═══ RECORDS FOR THIS TASK ═══

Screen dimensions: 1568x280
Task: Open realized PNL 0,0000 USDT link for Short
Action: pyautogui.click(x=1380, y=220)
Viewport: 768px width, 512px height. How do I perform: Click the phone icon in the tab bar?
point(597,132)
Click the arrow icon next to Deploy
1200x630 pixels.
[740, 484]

═══
═══ RECORDS FOR THIS TASK ═══

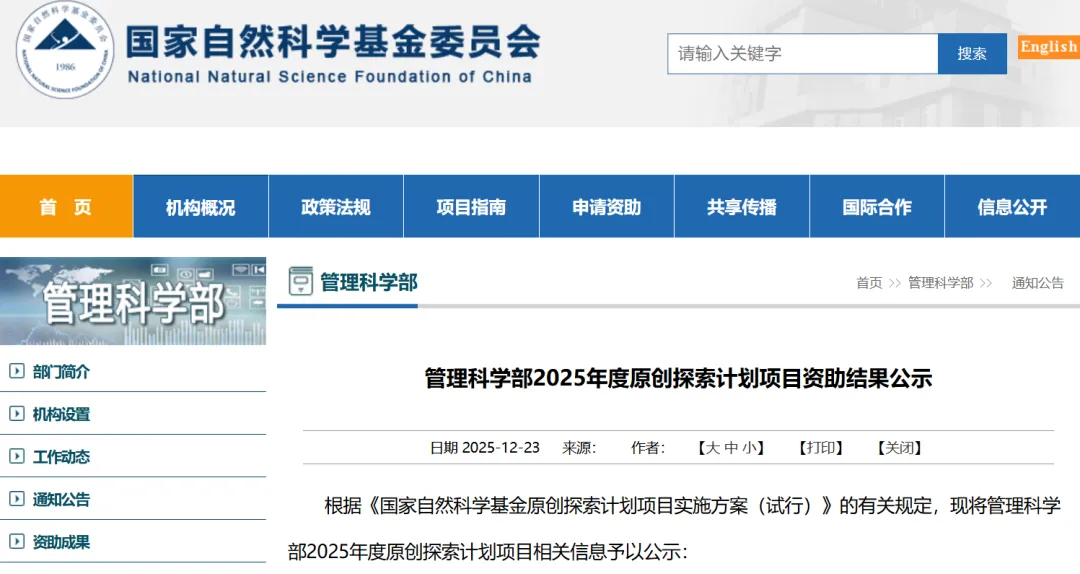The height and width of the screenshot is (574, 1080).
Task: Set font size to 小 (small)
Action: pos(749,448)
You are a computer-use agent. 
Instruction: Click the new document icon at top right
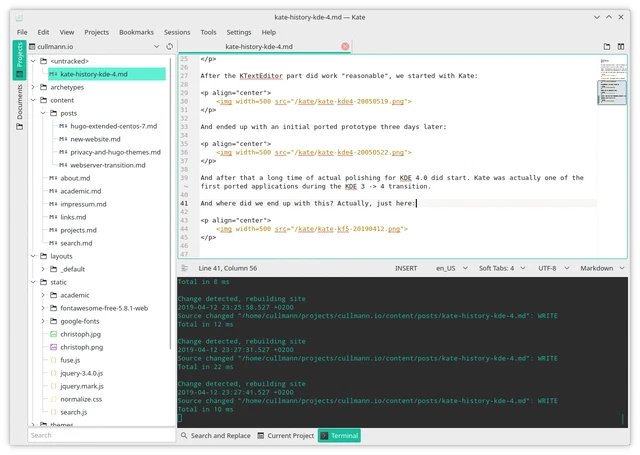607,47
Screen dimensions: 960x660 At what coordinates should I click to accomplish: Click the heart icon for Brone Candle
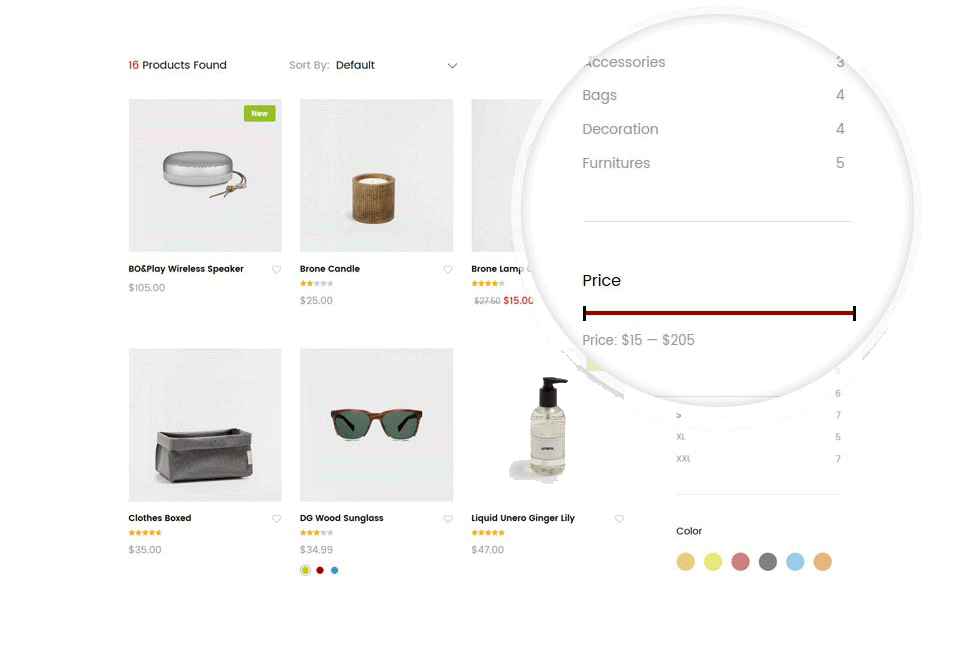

═══

### TASK DESCRIPTION
Find the line with "You are a computer-use agent." and the line with "Screen dimensions: 960x660" in the records above. Copy both and all lines between them exactly, without pictures.

### ANSWER TO THIS PROBLEM
You are a computer-use agent. 
Instruction: Click the new document icon at top right
607,47
Screen dimensions: 960x660 At what coordinates should I click to accomplish: Click the heart icon for Brone Candle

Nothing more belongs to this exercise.